In Gophish: host a simple HTML page on OneDrive or SharePoint that contains a button
linking to the Gophish tracking URL. Use {{.URL}} to generate the tracking URL from
within the hosted document rather than the email body. The email body link points to
the OneDrive or SharePoint URL.
Effective pretexts: shared document notifications, grant application submissions, collaboration requests from known partner organisations.
HTML smuggling¶
The email contains an HTML attachment that assembles and downloads a file in the browser using JavaScript. The attachment itself is clean at the point of scanning.
In Gophish: attach the HTML file to the campaign email. The landing page is the HTML
file itself rather than a hosted page. Configure the attachment in the email template.
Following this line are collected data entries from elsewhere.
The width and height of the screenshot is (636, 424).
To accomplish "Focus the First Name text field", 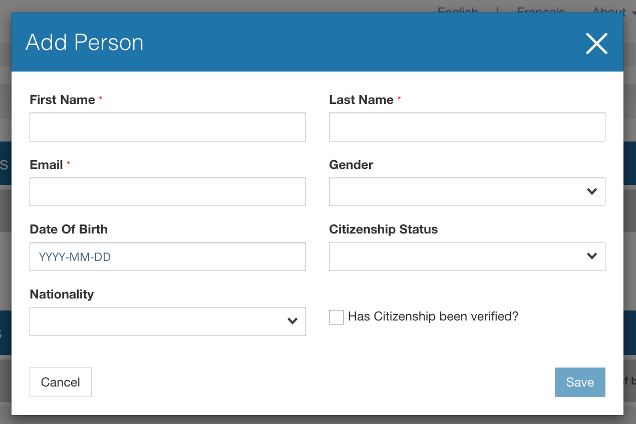I will coord(167,127).
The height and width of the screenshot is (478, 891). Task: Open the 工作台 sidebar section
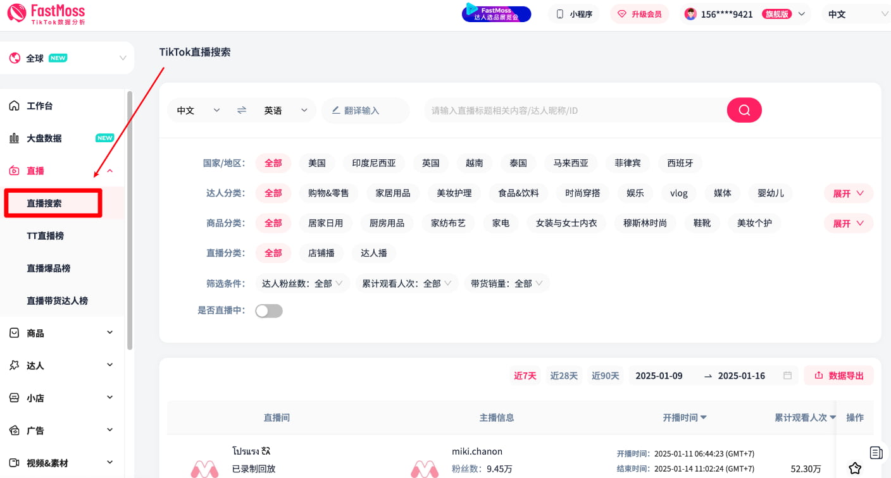coord(39,105)
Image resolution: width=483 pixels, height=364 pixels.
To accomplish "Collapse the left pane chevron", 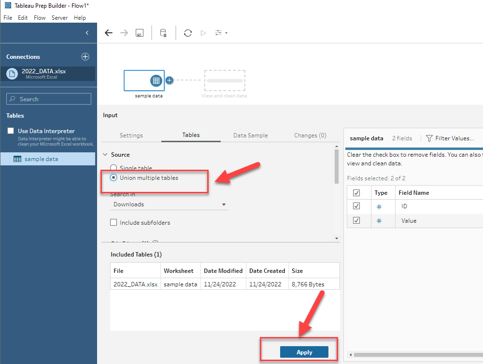I will 87,33.
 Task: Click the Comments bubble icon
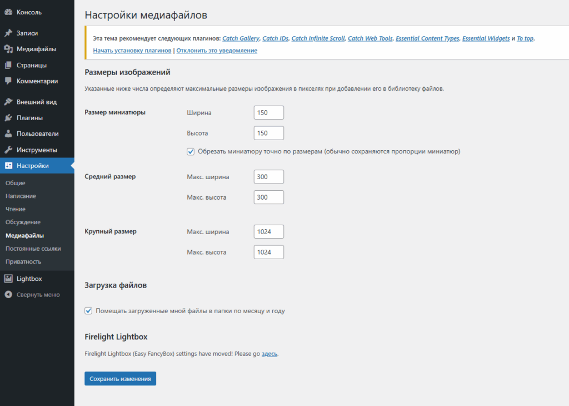pos(8,81)
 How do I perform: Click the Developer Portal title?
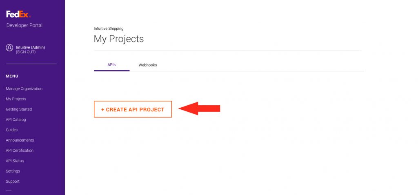[24, 25]
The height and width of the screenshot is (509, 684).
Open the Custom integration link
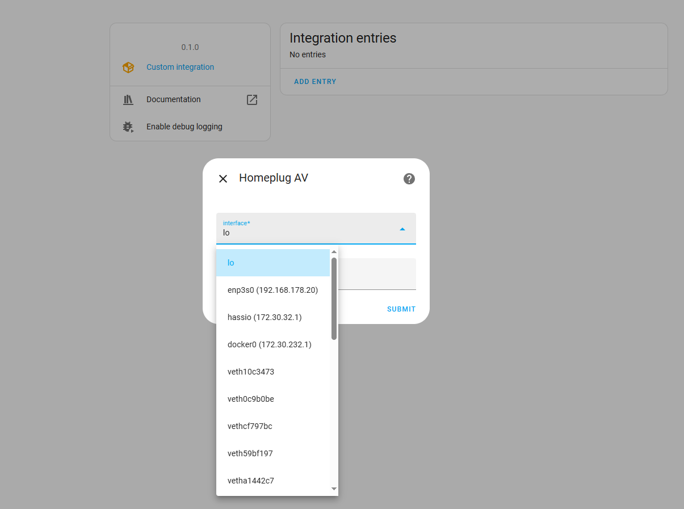(x=180, y=67)
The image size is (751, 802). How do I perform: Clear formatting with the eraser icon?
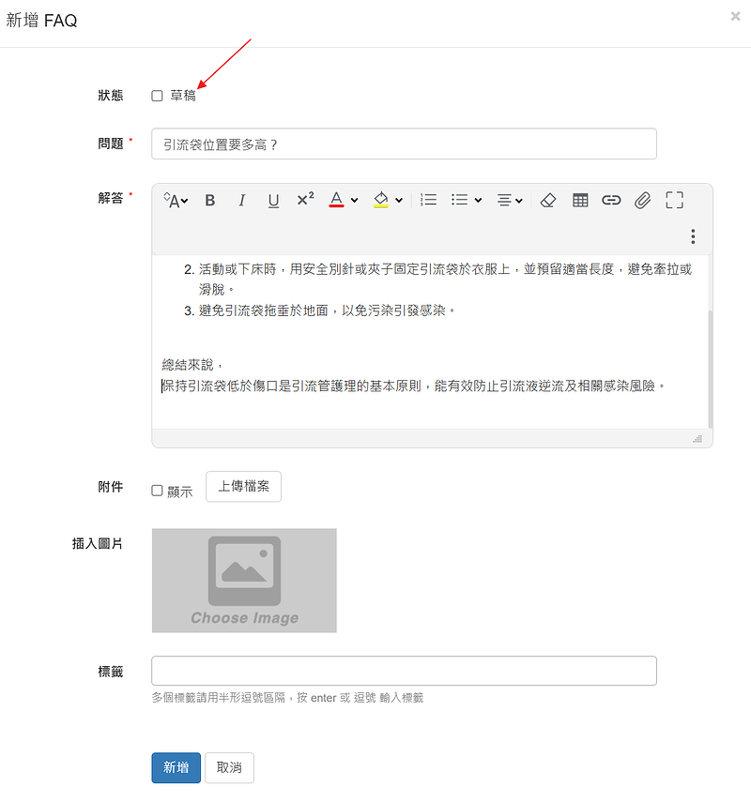pos(549,200)
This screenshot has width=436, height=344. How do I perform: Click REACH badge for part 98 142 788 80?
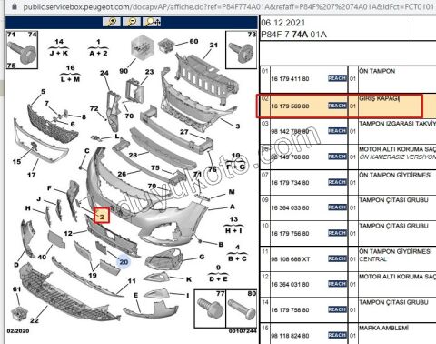(337, 131)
The {{.URL}} variable can be embedded in the JavaScript within the HTML file so that
Gophish records the open event when the file executes.
Effective for demonstrating how attachments evade gateway scanning. Use with care in the afternoon session: participants need some JavaScript familiarity to construct this variant themselves.
Selecting a technique for the current cycle¶
Before each monthly campaign, review the sources above and identify one technique that:
Has been observed active in the past 60 days.
Has not been used in the previous two simulation cycles.
Can be implemented in Gophish and passes the payload testing runbook.
Is plausible in the Home’s context given the impersonation scenario.
Document the source that informed the selection in the programme record. If a technique that passed the payload test is subsequently caught by Defender mid-campaign, note the date and the approximate time. This tracks how quickly Defender’s signatures respond to active campaigns and informs how far in advance the payload test needs to run before a campaign launches.